PGR não vê envolvimento de pessoa com foro e pede que caso Lulinha vá para a 1ª instância

Procuradoria-Geral da República em Brasília (Foto: Reprodução - PGR)

Procuradoria também argumenta que não houve negócio algum fechado entre a lobista e o governo, portanto, não houve ilícito

O lobista Camilo Antunes, conhecido como “Careca do INSS”, não fechou nenhum negócio com o governo federal, nem com intermediação de Fábio Luís Lula da Silva, e o caso deve ser enviado para primeira instância, onde são investigadas pessoas sem foro privilegiado, apontou a Procuradoria-Geral da República (PGR).

O documento da PGR ainda diz que o caso não tem qualquer conexão com o escândalo Operação Sem Desconto, que revelou que o Careca do INSS roubava aposentados e pensionistas por meio de um esquema do governo Bolsonaro.

O vice-procurador-geral, Hindenburgo Chateaubriand Filho, destacou que a Polícia Federal cometeu uma “imprecisão da qualificação jurídica” ao não mencionar que não houve envolvimento de nenhum contrato público.

“Embora tenham sido identificados pagamentos feitos por Camilo Antunes a Roberta Luchsinger”, amiga de Fábio Luís, “a representação não menciona a conclusão de nenhum negócio entre o empresário e o Poder Público que pudesse sugerir o efetivo atendimento às pretensões que o grupo se propôs a agenciar”.

Roberta Luchsinger teria recebido pagamentos do Careca do INSS para tentar fechar contratos públicos, esclarece a PGR.

Em um dos casos verificados, ela tentou vender medicamentos à base de canabidiol ao SUS sem licitação.

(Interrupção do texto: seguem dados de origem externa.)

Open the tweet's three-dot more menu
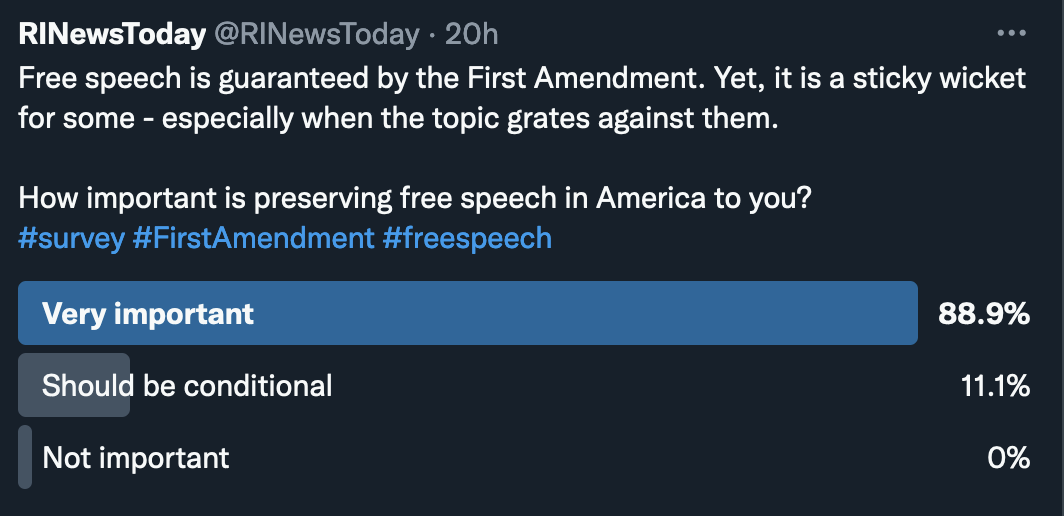This screenshot has height=516, width=1064. 1011,33
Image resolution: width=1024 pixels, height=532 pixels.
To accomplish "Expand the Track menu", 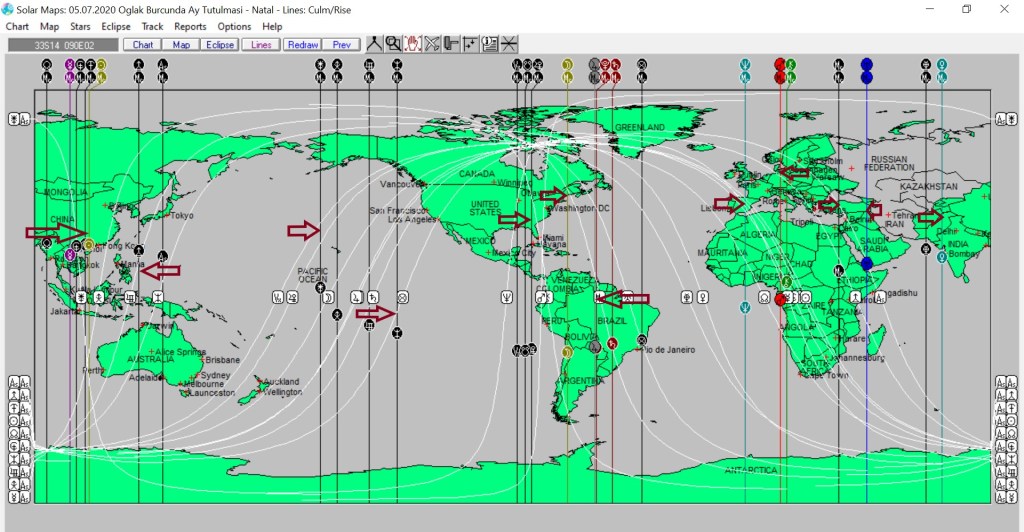I will (x=152, y=27).
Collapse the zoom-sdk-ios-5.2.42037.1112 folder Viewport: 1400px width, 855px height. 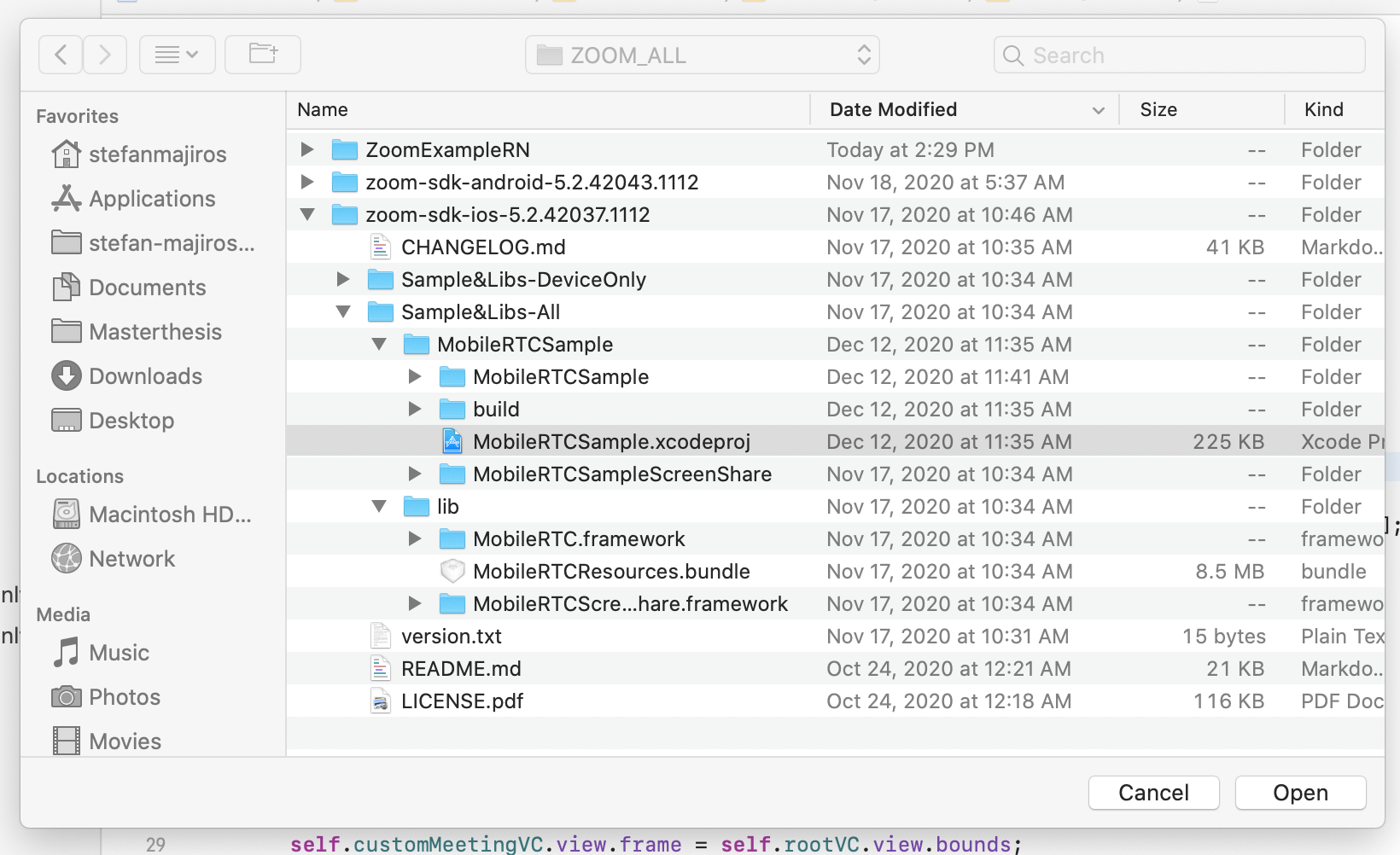pos(307,215)
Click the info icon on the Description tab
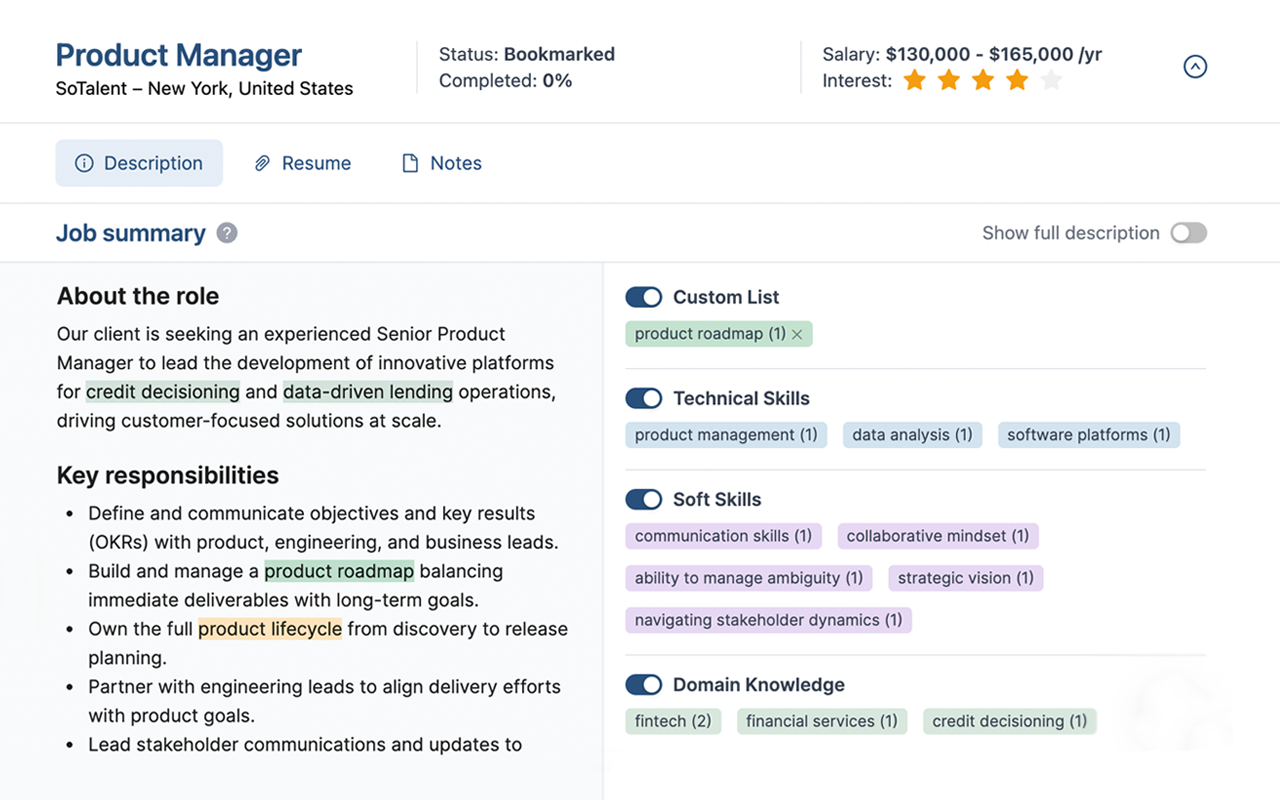The height and width of the screenshot is (800, 1280). (83, 163)

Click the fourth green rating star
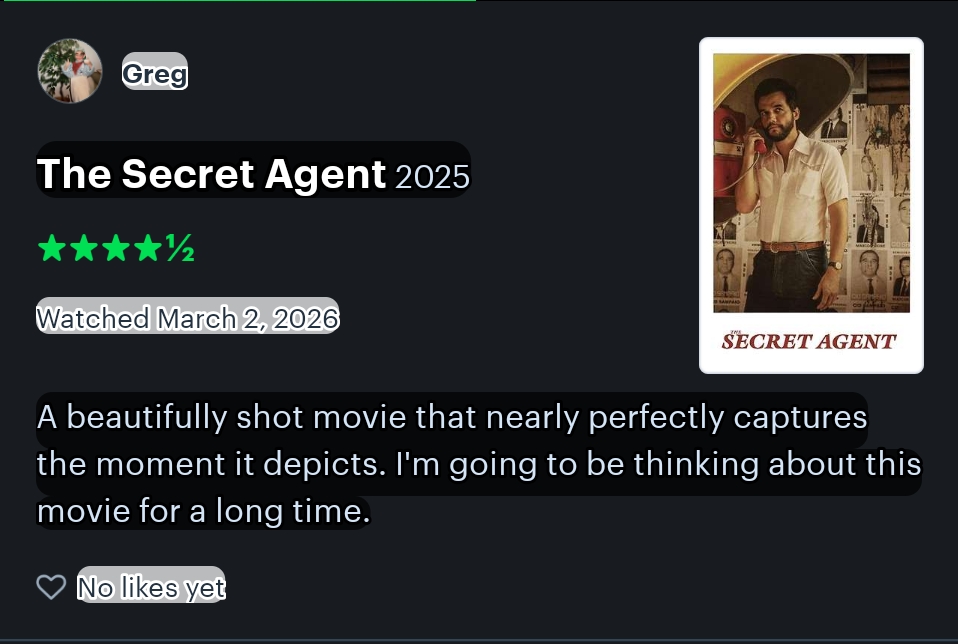pos(148,249)
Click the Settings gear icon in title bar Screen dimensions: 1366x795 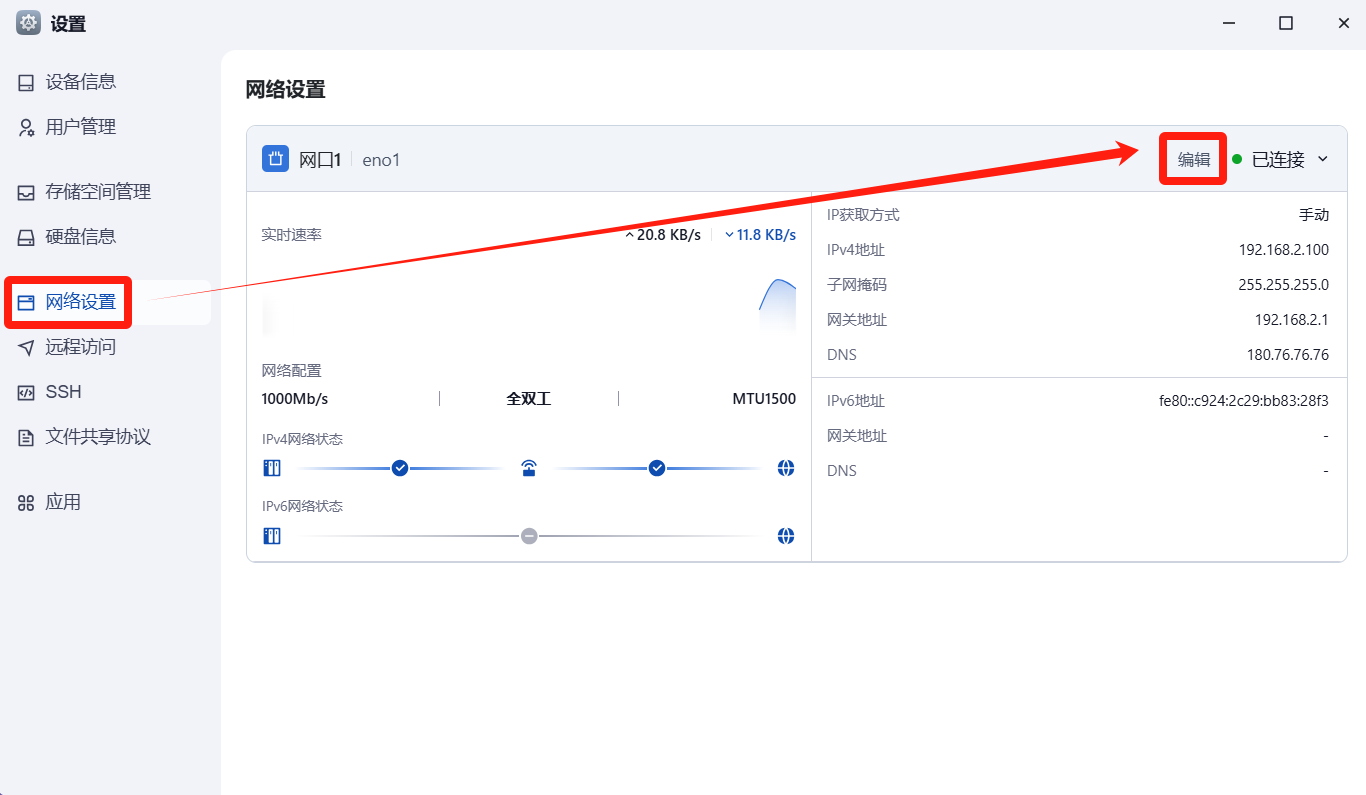tap(28, 23)
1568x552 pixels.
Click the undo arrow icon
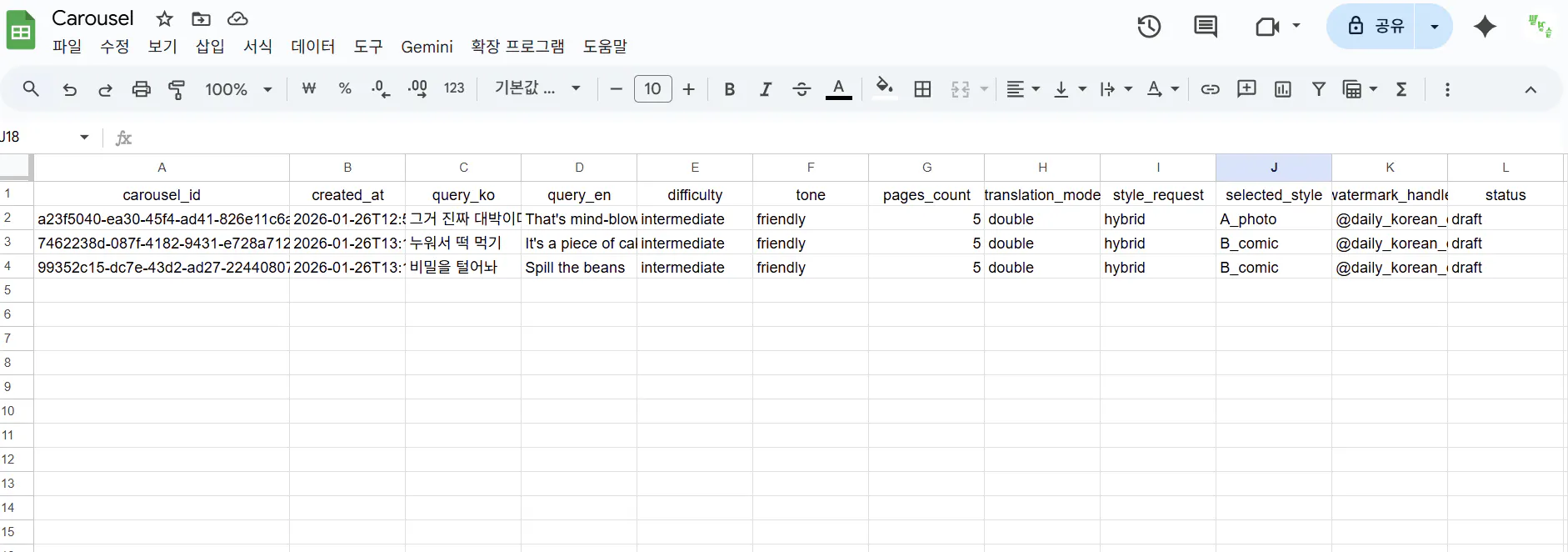pyautogui.click(x=70, y=89)
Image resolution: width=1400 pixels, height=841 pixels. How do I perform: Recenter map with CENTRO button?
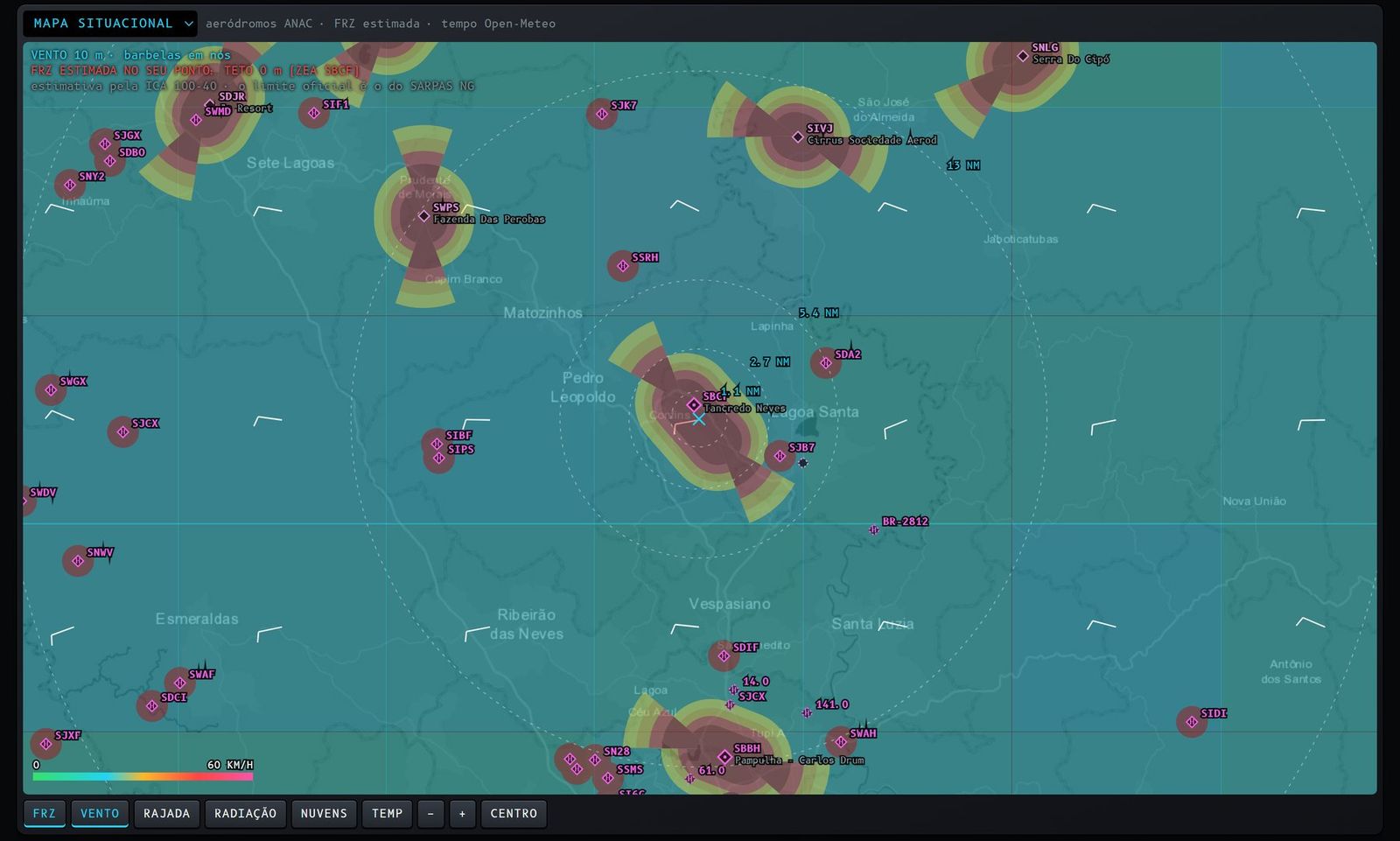point(514,814)
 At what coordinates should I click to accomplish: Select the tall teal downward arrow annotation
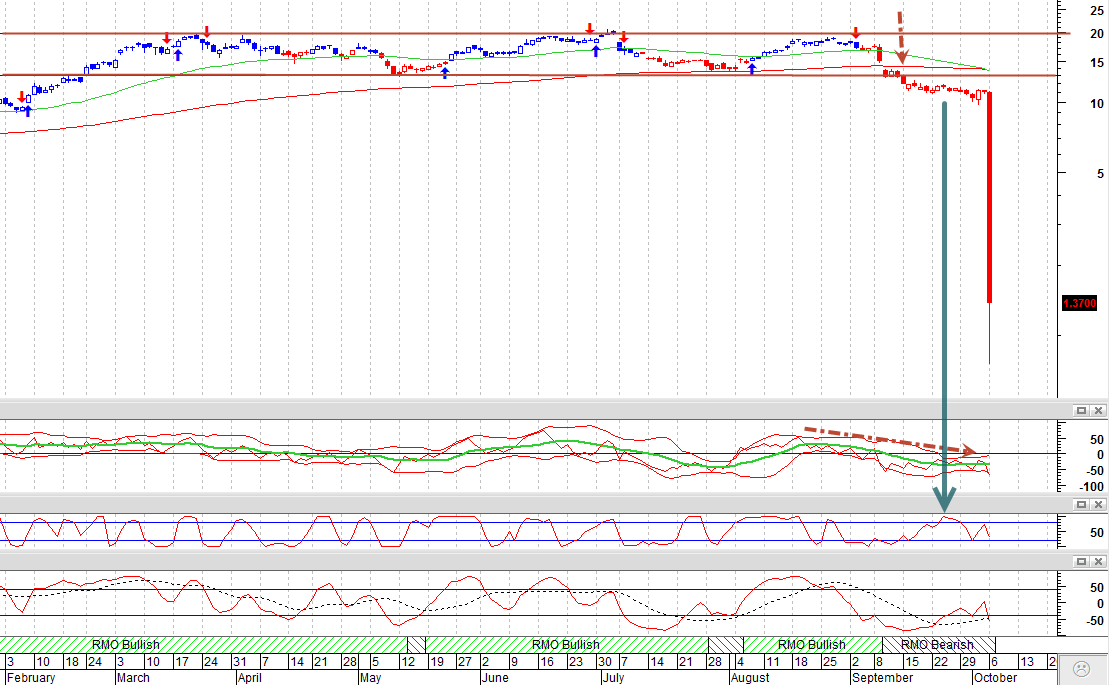click(944, 306)
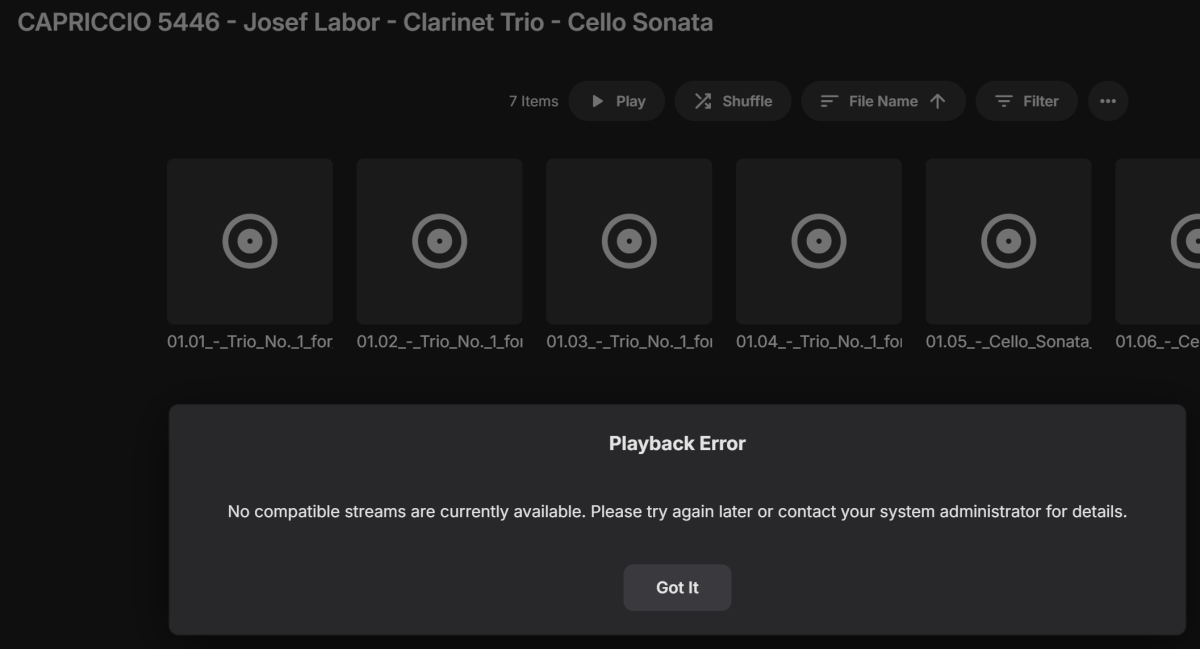Image resolution: width=1200 pixels, height=649 pixels.
Task: Click the 01.05_-_Cello_Sonata track title
Action: pos(1008,342)
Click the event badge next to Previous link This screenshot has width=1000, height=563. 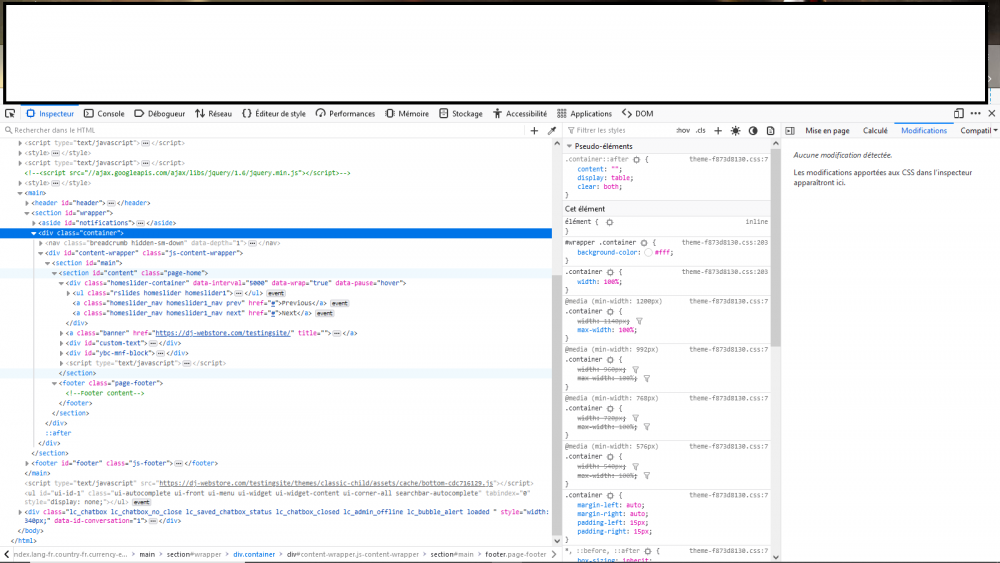[x=339, y=303]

O governo federal, no entanto, não fez a compra.

Devido à “ausência de indícios mínimos de participação de autoridade” com foro privilegiado, o inquérito deve ser transferido para primeira instância.

O vice-PGR também reforçou que está “afastada a conexão dos fatos com o objeto da Operação Sem Desconto”. Essa operação desmontou o esquema de descontos indevidos em pagamentos de aposentadorias e pensões. Os criminosos fortaleceram seu esquema durante o governo Bolsonaro, que distribuiu “Acordos de Cooperação Técnica” do INSS para que associações roubassem o dinheiro direto na fonte.